Los cardenales sostienen devotamente que es el Espíritu Santo quien dirige la elección y que ellos son simples instrumentos, pero si uno repasa la historia de la Iglesia hay que reconocerle al Espíritu un sentido del humor muy retorcido. Ahí tenemos los casos de Benedicto IX, que fue Papa en tres ocasiones y acabó excomulgado; de Julio III, que convirtió en cardenal a su hijo adoptivo, con el que retozaba por las noches; o de Benedicto XIII, que renunció a sus tareas de gobierno y se las encomendó a un fulano, Niccolò Coscia, que saqueó sin miramientos las arcas vaticanas.
Si la Iglesia católica ha sobrevivido dos mil años no ha sido, como a veces se dice, por su carácter inmutable y su apego a una tradición milenaria, sino por su habilidad para adaptarse al fluir de los tiempos: supo ser medieval, renacentista y barroca cuando tocaba. La Iglesia del siglo II no tiene nada que ver con la del siglo XIV y ninguna de ellas se parece a la del siglo XX. ¡Pero si fue un sacerdote, el abate Pierre Lemaître, profesor de la universidad católica de Lovaina, quien propuso en 1931 la teoría del big bang como origen del Universo! Aun así, mover una institución tan formidable debe de ser al menos tan difícil como manejar un tráiler de 24 ruedas y los papas que lo intentan corren el peligro de acabar encajados en alguna carretera comarcal, como les sucede a los camioneros polacos despistados que se pierden por la Demanda.

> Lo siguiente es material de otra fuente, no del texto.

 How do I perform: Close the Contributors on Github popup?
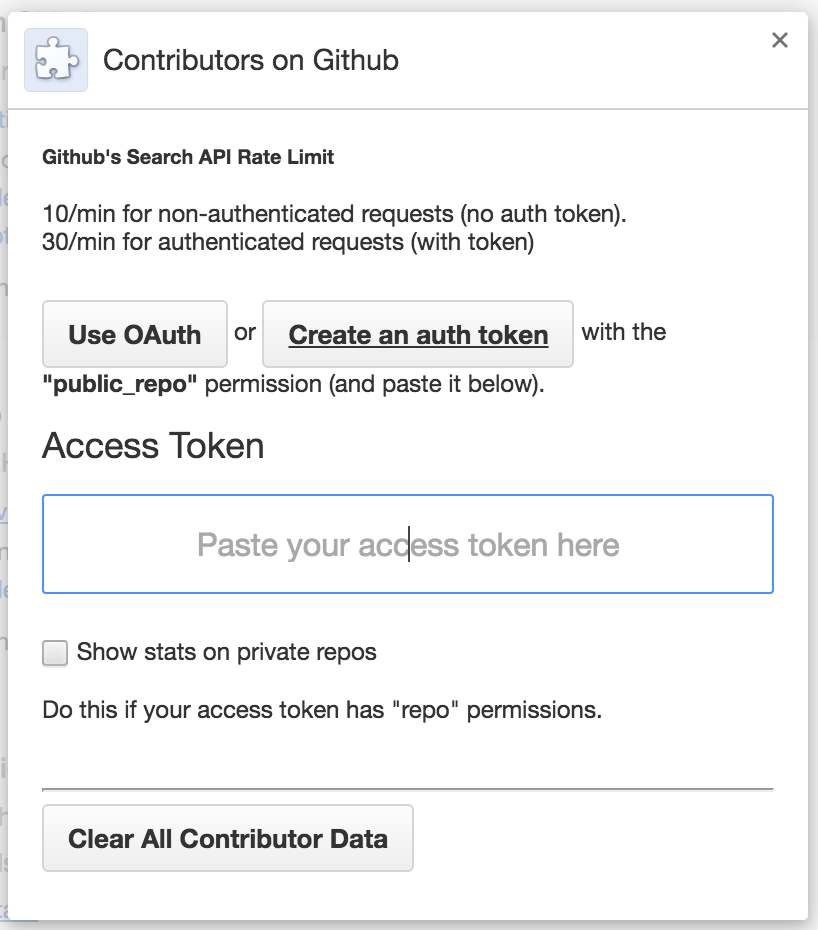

¿Qué quiso hacer realmente Francisco? Su mirada cautivó a líderes de la izquierda y enfadó a los católicos ultramontanos, pero todos ellos se quedaron en los gestos: Bergoglio no se movió un milímetro de la ortodoxia. No tiene mucho sentido pretender que la Iglesia se convierta de golpe en el Partido Socialdemócrata Sueco en asuntos como el aborto o la eutanasia, pero hay dos reformas inexcusables que, por mucho dogma que invoquen los tradicionalistas, sí debería acometer con urgencia: el final del celibato sacerdotal y, sobre todo, la igualdad de la mujer y su acceso al sacerdocio.
Otras confesiones cristianas ya han recorrido ese camino y no les ha caído ningún rayo del cielo. Aducir brumosos pasajes bíblicos para justificar esta dolorosa e injusta postergación sería como empeñarse en seguir leyendo el Génesis de manera literal, arrasar el magnífico observatorio astronómico del Vaticano y excomulgar 'post-mortem' al pobre Lemaître.

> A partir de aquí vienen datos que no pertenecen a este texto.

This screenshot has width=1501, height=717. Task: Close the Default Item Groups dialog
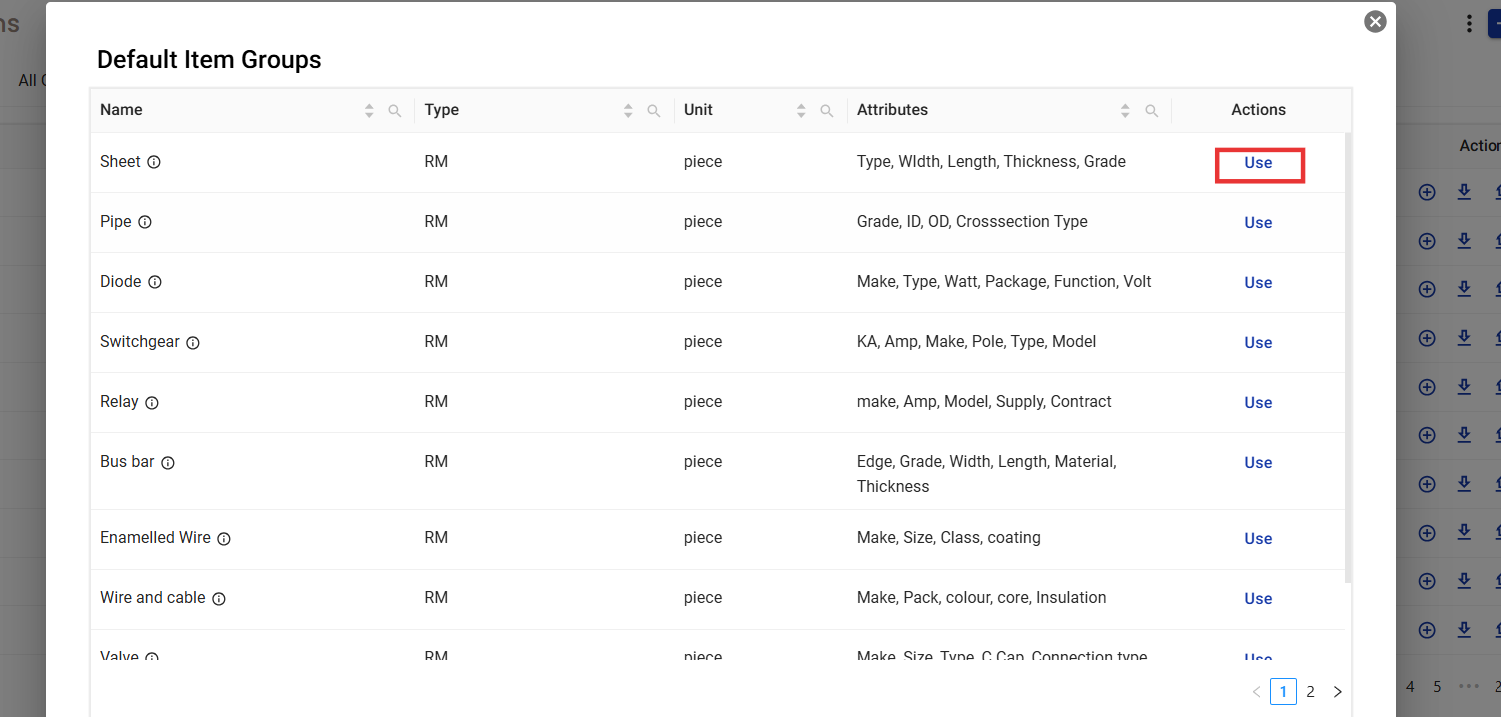[x=1376, y=21]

O Francisco no quiso dar este paso o no se atrevió. «Hace ya más de medio siglo que los católicos progresistas están deseosos de ver a su Iglesia entrar en la era moderna», escribió el diplomático británico John Julius Norwich, autor de 'Los Papas'. Acabar con este reducto atávico del machismo tal vez sea la tarea más acuciante e importante de los próximos pontífices. Incluso desde el punto de vista orgánico, prescindir de la mitad de la población –y de la mitad más devota– no parece la mejor idea.